Chemical and physical data
- Formula: C_{25}H_{37}N_{5}O_{6}
- Molar mass: 503.600 g·mol^{−1}
- 3D model (JSmol): Interactive image;
- SMILES C[C@@H](O)[C@H](N)C(=O)N1CCC[C@H]1C(=O)N2CCC[C@@]2(Cc3ccccc3)C(=O)N[C@@H]([C@@H](C)O)C(N)=O;
- InChI InChI=1S/C25H37N5O6/c1-15(31)19(26)23(35)29-12-6-10-18(29)22(34)30-13-7-11-25(30,14-17-8-4-3-5-9-17)24(36)28-20(16(2)32)21(27)33/h3-5,8-9,15-16,18-20,31-32H,6-7,10-14,26H2,1-2H3,(H2,27,33)(H,28,36)/t15-,16-,18+,19+,20+,25-/m1/s1; Key:DVBUEXCIEIAXPM-PJUQSVSOSA-N;

= Apimostinel =

Investigational antidepressant compound

Apimostinel (GATE-202, formerly NRX-1074) is an investigational antidepressant, acting as a novel and selective modulator of the NMDA receptor. It is currently under development for the acute treatment of major depressive disorder (MDD) by Syndeio Biosciences, and previously by Naurex and Allergan. As of February 2015, an intravenous formulation of apimostinel has completed a phase IIa clinical trial for MDD.
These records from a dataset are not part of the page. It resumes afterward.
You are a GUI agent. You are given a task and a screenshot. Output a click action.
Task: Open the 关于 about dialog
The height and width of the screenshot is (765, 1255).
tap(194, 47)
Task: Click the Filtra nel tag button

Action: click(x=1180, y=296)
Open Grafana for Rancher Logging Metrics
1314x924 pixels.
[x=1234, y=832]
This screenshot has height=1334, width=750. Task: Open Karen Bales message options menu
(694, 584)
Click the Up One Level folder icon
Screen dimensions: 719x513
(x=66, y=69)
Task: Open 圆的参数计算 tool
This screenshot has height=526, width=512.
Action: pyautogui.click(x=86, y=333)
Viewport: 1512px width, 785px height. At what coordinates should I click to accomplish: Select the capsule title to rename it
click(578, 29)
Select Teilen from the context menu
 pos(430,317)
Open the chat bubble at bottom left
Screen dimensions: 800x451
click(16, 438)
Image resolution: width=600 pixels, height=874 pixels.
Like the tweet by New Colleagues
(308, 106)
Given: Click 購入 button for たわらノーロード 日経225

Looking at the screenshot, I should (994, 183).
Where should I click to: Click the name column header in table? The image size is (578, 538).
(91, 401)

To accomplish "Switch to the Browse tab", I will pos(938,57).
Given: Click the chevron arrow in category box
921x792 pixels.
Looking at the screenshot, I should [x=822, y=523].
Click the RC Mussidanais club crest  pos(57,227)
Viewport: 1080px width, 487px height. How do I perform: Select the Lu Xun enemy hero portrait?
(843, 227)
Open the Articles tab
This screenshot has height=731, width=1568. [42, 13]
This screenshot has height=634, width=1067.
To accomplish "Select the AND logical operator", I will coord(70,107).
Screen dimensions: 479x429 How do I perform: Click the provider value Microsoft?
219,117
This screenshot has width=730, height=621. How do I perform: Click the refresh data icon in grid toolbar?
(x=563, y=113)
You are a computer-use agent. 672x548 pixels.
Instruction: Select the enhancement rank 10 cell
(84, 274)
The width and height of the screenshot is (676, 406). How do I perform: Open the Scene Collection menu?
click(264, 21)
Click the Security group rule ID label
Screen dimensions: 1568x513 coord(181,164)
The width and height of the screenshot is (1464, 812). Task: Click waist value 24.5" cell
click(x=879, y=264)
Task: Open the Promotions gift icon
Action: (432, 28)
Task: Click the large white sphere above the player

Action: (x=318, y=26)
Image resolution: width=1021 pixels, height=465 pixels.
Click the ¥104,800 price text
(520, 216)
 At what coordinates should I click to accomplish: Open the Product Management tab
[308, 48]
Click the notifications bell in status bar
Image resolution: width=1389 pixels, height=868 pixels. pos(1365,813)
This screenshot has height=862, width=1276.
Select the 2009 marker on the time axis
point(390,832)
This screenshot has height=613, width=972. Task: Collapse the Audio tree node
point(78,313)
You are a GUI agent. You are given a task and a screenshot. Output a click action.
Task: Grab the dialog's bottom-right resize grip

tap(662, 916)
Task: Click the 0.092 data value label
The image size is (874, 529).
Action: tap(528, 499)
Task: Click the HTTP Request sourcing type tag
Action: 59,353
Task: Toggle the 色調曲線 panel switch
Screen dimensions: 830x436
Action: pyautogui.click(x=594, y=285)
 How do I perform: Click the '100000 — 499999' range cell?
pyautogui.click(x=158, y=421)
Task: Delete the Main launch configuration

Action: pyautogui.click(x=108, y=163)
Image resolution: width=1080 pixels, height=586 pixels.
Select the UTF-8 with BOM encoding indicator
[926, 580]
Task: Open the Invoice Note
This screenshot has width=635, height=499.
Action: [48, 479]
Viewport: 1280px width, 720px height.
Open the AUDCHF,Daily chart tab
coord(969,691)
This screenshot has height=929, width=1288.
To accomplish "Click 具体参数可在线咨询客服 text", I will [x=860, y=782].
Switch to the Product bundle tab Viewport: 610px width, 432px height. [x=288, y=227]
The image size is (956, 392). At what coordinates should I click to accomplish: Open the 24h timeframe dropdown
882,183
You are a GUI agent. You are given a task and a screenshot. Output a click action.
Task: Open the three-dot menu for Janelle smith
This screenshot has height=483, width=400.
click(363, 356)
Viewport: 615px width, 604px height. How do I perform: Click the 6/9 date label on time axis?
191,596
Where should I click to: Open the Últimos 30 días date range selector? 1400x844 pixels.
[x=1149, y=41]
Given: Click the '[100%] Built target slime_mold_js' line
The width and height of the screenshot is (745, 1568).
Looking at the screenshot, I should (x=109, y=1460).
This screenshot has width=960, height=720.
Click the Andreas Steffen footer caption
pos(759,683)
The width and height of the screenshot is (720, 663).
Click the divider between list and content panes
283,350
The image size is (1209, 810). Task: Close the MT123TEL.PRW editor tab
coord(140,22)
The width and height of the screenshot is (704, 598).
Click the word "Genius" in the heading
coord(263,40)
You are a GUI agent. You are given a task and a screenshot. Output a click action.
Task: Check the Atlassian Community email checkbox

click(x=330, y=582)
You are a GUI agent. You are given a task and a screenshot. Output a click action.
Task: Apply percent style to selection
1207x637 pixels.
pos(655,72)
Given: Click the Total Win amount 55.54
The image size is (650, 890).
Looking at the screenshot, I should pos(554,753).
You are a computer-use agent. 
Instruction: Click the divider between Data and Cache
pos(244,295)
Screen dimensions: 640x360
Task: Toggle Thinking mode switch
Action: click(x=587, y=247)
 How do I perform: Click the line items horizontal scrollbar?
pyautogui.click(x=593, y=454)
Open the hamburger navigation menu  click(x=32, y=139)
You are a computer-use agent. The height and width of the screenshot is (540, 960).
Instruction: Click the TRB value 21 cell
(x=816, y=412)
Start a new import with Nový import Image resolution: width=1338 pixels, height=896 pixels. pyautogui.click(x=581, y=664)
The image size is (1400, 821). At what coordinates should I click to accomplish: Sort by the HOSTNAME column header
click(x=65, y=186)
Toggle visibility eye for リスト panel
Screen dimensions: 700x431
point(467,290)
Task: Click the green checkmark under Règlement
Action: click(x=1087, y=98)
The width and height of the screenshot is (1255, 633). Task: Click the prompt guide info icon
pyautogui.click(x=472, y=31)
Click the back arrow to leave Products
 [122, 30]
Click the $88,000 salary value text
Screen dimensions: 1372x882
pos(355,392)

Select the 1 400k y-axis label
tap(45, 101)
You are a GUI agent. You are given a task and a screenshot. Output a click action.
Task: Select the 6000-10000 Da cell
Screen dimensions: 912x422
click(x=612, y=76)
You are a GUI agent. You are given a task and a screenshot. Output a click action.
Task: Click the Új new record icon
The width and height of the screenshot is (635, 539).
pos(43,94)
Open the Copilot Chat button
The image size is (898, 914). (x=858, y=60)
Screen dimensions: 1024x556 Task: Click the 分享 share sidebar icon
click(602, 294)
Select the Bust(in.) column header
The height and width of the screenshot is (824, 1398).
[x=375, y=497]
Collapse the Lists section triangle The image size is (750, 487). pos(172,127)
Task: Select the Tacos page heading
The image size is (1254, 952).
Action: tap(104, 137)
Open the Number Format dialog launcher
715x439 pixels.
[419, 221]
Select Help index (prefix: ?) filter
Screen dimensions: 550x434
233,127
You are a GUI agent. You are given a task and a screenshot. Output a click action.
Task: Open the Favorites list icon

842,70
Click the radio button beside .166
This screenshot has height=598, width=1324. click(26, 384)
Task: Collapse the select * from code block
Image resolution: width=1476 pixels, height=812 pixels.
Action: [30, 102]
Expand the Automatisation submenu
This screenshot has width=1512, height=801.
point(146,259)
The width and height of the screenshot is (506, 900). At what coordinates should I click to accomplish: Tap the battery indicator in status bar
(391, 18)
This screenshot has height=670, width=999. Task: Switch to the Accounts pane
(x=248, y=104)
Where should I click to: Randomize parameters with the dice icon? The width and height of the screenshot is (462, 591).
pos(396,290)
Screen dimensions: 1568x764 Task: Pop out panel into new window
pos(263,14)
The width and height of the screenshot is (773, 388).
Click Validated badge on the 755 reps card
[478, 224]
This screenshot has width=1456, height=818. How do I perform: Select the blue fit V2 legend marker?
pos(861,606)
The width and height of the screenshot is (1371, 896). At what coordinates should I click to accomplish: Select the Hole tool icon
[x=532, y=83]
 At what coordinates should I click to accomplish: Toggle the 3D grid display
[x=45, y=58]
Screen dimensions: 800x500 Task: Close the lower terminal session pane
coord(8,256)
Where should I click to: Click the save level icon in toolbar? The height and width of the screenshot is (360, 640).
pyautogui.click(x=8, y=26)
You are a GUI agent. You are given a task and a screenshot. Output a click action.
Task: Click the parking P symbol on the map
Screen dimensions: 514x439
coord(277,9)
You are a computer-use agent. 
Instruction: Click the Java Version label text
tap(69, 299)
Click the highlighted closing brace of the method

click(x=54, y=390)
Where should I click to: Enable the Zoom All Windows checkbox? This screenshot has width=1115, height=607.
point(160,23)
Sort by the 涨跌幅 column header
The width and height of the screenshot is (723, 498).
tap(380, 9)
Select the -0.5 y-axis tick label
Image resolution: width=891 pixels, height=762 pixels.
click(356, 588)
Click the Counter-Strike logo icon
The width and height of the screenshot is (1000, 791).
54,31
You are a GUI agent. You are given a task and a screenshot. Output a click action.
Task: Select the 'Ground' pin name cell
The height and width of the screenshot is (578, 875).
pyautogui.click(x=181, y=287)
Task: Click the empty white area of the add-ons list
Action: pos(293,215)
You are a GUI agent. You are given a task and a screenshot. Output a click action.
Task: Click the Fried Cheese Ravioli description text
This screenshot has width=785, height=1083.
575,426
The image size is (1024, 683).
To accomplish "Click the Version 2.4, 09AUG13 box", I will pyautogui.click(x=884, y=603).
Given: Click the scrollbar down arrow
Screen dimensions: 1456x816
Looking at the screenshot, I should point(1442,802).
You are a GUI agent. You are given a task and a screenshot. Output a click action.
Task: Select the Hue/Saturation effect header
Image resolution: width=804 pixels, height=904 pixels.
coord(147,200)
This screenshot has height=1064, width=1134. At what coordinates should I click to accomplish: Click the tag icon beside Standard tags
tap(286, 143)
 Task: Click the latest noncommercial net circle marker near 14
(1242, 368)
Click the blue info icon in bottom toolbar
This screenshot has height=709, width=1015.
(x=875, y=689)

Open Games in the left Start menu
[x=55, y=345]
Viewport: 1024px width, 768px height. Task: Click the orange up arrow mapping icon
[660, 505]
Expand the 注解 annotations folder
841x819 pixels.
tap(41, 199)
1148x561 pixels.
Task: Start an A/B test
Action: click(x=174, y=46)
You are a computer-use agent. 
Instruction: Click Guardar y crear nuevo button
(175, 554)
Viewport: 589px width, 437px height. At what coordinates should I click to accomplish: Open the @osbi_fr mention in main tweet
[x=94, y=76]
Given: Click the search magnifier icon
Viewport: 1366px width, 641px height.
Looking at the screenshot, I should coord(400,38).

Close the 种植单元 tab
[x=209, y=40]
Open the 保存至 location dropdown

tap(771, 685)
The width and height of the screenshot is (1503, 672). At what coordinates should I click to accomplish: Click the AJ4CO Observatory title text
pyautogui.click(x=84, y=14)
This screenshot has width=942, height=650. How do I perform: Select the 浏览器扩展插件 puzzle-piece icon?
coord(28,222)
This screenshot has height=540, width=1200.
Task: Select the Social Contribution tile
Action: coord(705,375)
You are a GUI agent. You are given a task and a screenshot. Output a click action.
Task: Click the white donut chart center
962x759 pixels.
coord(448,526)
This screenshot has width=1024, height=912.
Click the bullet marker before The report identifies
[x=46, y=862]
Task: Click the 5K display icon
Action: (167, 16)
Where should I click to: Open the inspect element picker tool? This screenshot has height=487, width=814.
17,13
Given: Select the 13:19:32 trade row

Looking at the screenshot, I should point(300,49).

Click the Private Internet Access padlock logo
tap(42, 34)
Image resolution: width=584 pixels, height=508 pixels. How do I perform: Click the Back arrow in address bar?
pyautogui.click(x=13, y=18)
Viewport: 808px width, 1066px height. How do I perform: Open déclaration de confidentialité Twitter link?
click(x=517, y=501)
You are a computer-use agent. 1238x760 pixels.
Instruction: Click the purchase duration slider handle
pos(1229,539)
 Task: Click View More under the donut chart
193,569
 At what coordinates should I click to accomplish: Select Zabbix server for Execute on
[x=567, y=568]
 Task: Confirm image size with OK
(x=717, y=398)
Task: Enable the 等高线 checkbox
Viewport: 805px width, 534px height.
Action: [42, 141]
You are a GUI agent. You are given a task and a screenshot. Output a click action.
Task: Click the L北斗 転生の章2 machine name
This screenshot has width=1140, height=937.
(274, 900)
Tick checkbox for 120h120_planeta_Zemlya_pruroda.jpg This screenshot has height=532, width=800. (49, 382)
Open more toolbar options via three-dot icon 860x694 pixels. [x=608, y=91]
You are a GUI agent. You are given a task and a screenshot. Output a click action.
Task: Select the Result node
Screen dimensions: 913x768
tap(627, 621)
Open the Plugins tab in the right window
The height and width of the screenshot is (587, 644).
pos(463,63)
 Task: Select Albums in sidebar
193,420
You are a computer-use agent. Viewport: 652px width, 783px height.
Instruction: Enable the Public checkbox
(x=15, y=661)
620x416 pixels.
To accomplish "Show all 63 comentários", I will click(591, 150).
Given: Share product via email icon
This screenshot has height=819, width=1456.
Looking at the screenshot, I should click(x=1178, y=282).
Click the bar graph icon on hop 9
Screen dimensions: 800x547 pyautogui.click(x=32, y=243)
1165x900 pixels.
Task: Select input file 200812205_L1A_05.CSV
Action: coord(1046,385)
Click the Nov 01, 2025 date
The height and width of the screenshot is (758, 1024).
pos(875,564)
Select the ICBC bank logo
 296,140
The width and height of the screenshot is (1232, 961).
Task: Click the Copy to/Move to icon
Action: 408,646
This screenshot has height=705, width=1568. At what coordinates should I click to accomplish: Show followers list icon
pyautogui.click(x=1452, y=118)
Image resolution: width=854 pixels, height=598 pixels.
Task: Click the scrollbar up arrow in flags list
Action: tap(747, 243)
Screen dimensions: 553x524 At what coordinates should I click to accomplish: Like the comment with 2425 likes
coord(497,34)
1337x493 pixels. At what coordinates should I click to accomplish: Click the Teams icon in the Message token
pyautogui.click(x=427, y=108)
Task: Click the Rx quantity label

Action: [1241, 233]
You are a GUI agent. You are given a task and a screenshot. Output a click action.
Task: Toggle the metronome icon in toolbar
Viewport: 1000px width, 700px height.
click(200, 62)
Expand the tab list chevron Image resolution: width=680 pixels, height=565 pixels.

Similar to rapastinel (GLYX-13), its mechanism of action acts through a unique binding site on the NMDA receptor, independent of the glycine site, to modulate receptor activity and enhance NMDAR-mediated synaptic plasticity. However, apimostinel is 1000-fold more potent in vitro and is intended as an improved, follow-up drug to rapastinel. Similar to rapastinel, apimostinel is an amidated tetrapeptide, but has been structurally modified, via the addition of a benzyl group, to enhance its metabolic stability and pharmacokinetic profile. The drug has shown rapid and potent antidepressant effects in pre-clinical models of depression. In addition, similarly to rapastinel, it is well tolerated and lacks the hallucinosis-like psychotomimetic effects of NMDA receptor antagonists such as ketamine.